- Genre: Philosophy
- Created by: Chandraprakash Dwivedi
- Developed by: Chinmaya Mission
- Directed by: Chandraprakash Dwivedi
- Country of origin: India
- Original language: Hindi
- No. of seasons: 1
- No. of episodes: 52

Production
- Executive producer: Swami Tejomayananda
- Producer: Chinmaya Mission
- Production locations: Varanasi, India
- Running time: Approx. 45 minutes
- Production company: Chinmaya Mission

Original release
- Network: DD National
- Release: 11 March 2012 – 24 March 2013

= Upanishad Ganga =

Upanishad Ganga (Hindi: उपनिषद् गंगा) is an Indian television series based on the wisdom and stories of the ancient Hindu text, the Upanishad. The 52-episode series was directed by Chandraprakash Dwivedi, and produced by the Chinmaya Mission. It aired on DD National from 11 March 2012 to 24 March 2013. and was the first-ever TV serial based on the Upanishads and dramatised its central teachings.

==Plot==
The series is set in modern-day Varanasi, where a Sanskrit scholar and his playwright son stage theatrical renditions of Upanishadic teachings. Each episode features a dramatisation of key figures—such as Valmiki, Dara Shikoh, Ashtavakra, Meera Bai, and Yajnavalkya—tying ancient wisdom to relevant life lessons, to make Upanishadic wisdom accessible to a modern audience.

==Episodes==

The series comprises 52 episodes. It begins with foundational teachings and gradually unfolds through short dramatizations:

- Episodes 1–4: Introduction to Vedic concepts and self-discovery

- 5–22: Stories of Valmiki, Dara Shikoh, Ashtavakra, and others.

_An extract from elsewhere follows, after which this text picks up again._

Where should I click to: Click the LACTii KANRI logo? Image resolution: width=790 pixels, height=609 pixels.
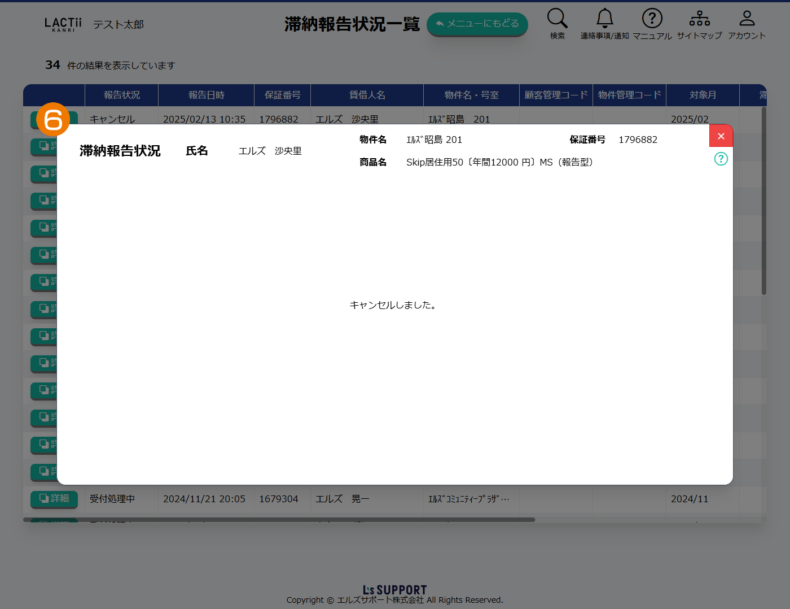63,24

- 23–42: Episodes focusing on Tulsidas, Nachiketa, Yajnavalkya.

- 43–51: Practical spiritual applications via Meera Bai, Sant Eknath.

- 52: A finale centred on gratitude and reflection.

==Cast==

The series had a large ensemble cast, each playing multiple roles over the course of the series. Abhimanyu Singh played 33 different roles.

- Abhimanyu Singh as Sutradhar
- Ravi Khanvilkar as Sutradhar
- Sandeep Mohan
- Auroshikha Dey
- K.K. Raina
- Jaya Bhattacharya as Ratnavali, Jabala
- Mukesh Tiwari
- Rasika Dugal
- Vrajesh Hirjee as Ashtavakra
- Sai Deodhar
- Zakir Hussain
- Gagan Malik
- Manju Mugdale
- Digvijay Singh
- Vineet Kumar Singh
- Huma Qureshi as Wife of Yuvraj

==Production==

The concept was conceived by Swami Tejomayananda, the then head of Chinmaya Mission, and was produced at a cost of US $1.6 million, under the direction of Chandraprakash Dwivedi, known for his historical serial Chanakya. The screenplay was written jointly by Dwivedi and Farid Khan after four years of research with Chinmaya Mission. The series were shot over a period of four years and the production cost crossed over 25 crores, before being aired. At the time, it was one of the most expensive serials on television.

==Reception==

According to Express News Asia admin, the series received widespread appreciation from the audience and was acclaimed. Hinduism Today described the series as highly professional, with excellent writing, staging, acting and cinematography.

==Distribution==

In 2013, it was released as a Home video DVD series by Shemaroo Entertainment.

==Legacy==

During the COVID-19 pandemic in 2020, it was re-aired by the DD Bharati channel of the state-run Doordarshan. In January 2025, Chinmaya Mission and Sanatana Seva Sangham translated and released the series in Tamil, Telugu, Malayalam, Kannada, and English languages.